Can an album still define the times?
Sally Breen, Senior Lecturer in Writing and Publishing, Griffith University/Gulf Today
It’s 1991. In the basement nightclub Green on the bottom of the Land’s Office building in Brisbane city I’m late and most of my friends are already inside. I can’t see anyone I know in the smoky haze and the club looks different. Hundreds of posters hang from the ceiling – a baby swimming under water with a hundred dollar note floating in front of its face. Nevermind Nirvana.
I’ve heard of Nirvana – I’ve listened to Bleach – but I haven’t yet sat in lounge rooms passing around a six shooter with the lights out, the faded sepia wash of the Smells Like Teen Spirit film clip crashing over me, I haven’t yet taken to dance floors to head bang as if I just got awarded a weapon in an unofficial army. That sense of war and saturation will come later, in a matter of months.

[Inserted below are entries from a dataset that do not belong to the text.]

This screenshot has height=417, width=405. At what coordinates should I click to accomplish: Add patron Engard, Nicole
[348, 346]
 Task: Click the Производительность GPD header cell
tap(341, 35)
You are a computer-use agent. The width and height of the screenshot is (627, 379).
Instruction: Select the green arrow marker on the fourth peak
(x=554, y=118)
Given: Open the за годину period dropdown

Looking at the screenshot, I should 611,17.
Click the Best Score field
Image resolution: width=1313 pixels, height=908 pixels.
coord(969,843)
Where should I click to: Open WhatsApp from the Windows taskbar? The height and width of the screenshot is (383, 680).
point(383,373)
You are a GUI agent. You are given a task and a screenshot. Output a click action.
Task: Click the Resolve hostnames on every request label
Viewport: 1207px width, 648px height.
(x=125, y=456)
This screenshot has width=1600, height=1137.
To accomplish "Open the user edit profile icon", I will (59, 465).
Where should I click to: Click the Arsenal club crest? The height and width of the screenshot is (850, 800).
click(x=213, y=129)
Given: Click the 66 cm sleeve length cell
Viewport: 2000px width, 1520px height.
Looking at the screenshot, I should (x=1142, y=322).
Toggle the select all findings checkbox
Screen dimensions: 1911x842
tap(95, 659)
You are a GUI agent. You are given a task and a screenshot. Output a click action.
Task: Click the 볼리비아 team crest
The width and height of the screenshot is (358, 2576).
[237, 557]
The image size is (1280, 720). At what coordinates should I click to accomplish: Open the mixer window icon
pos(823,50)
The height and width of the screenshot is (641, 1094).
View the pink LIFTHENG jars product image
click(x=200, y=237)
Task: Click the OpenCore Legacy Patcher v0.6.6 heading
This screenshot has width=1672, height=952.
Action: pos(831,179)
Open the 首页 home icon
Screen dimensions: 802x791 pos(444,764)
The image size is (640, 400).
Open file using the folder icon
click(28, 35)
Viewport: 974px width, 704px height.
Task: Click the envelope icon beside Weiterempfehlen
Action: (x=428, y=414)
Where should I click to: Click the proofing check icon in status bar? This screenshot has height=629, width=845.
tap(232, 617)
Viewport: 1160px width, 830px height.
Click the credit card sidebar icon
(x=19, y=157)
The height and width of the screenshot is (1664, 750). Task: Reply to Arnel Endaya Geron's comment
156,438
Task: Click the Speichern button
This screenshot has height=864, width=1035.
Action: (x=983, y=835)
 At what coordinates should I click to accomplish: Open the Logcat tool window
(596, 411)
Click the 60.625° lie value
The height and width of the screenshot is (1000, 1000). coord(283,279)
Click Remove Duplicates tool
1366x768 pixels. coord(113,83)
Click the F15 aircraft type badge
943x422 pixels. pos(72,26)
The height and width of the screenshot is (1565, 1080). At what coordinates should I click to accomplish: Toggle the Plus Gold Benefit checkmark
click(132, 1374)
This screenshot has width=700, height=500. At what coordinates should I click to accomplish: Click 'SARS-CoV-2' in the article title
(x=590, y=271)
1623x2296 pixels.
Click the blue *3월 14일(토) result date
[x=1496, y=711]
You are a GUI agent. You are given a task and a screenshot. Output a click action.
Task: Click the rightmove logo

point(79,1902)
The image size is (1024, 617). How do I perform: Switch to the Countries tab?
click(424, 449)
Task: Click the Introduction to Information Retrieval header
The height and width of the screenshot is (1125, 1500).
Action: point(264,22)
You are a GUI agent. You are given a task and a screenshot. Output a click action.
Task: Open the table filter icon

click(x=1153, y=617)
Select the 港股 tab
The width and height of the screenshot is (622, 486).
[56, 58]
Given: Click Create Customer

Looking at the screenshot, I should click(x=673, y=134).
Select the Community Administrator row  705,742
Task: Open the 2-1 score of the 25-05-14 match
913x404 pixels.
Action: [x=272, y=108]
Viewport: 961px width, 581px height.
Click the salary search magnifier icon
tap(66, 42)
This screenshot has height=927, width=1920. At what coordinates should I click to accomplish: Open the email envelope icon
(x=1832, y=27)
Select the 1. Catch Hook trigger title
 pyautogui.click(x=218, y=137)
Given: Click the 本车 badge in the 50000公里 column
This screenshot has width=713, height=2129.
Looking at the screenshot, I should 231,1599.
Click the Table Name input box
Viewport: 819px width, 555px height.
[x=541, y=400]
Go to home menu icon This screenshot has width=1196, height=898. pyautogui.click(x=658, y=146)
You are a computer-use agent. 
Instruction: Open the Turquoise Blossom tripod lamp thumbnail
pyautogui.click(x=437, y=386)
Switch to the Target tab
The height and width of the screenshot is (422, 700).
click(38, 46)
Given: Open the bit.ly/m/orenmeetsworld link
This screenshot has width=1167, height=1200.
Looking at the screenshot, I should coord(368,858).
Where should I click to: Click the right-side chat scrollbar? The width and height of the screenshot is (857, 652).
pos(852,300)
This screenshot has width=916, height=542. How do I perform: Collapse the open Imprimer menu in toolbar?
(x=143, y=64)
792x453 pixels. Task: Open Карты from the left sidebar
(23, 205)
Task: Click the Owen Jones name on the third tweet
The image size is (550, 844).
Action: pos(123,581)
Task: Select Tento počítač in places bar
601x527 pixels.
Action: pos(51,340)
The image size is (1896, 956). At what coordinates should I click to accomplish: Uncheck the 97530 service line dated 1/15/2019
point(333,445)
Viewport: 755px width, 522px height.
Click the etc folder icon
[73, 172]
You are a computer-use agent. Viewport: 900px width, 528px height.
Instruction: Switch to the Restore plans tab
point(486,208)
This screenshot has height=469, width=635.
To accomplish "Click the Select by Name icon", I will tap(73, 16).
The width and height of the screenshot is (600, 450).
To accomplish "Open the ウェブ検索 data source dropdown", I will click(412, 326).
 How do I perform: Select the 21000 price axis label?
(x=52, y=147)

I say hi to the DJ. He’s jumping around to the Pixies – high, expectant, weird. Not unusual. He hands me a copy of Nevermind on tape and shrugs. Free merch. Something he’s never done before. And that ambivalent gesture says something. In 1991 my friends and I think we’re caught up in a groundswell, an alternative moment, a grunge aesthetic that has spread organically, in a street way, from Seattle and landed like a hand scrawled message on the tide. In a way this is true.
We’re in bands (sort of), we know what Sub Pop is and we’re into rock and roll lineages thrashing around to the obscure before it’s ubiquitous. But here, in Green, something else is also going on. These posters and free tapes are a prelude. A message being sent around the world about one band – Nirvana – and what they represent by the same record companies that will in the end milk the guts out of alternative rock until it’s homogenised and pasteurised, until it’s not dead exactly but has become a watered down, less edgy version of itself.Not because the music changes. The music doesn’t. But because the sense of otherness and ownership we’re experiencing gets appropriated to the point of no return and the alternative space has been de-territorialised.
A seismic shift in the culture
Cut to 2017. One year after the 25th anniversary of the release of Nevermind – when most media outlets run with stories about “what ever happened to that baby on the Nevermind album cover” and you can buy a Nirvana t-shirt on the Shein clothing app for three Australian dollars. These facts do not dilute Nevermind’s importance.
Popular culture is always in the process of recycling itself – Docs are back, Sonic Youth are back, Nirvana are back. Flannelette shirts are back. Tweaked for the times and in play until some other kind of retro symbolism replaces them.
A slippery, post-truth era
Today even the most cynical music critics agree that artistically, Nevermind stands the test of time, whether that assessment is based purely on sales or influence or aesthetics.Kurt’s face bounces back. Like the best crash test dummy, he keeps returning, a big hole in his head, sure, but still there, staring back at us from all kinds of screens not in play when he was, bobbing around in the back seat of a car you can barely remember driving looking sometimes like a girl, sometimes like a guy. When he erupts back into the frame you don’t necessarily want to switch him off. Kurt’s an old lover you’d still kiss. A teacher you don’t want to punch in the face.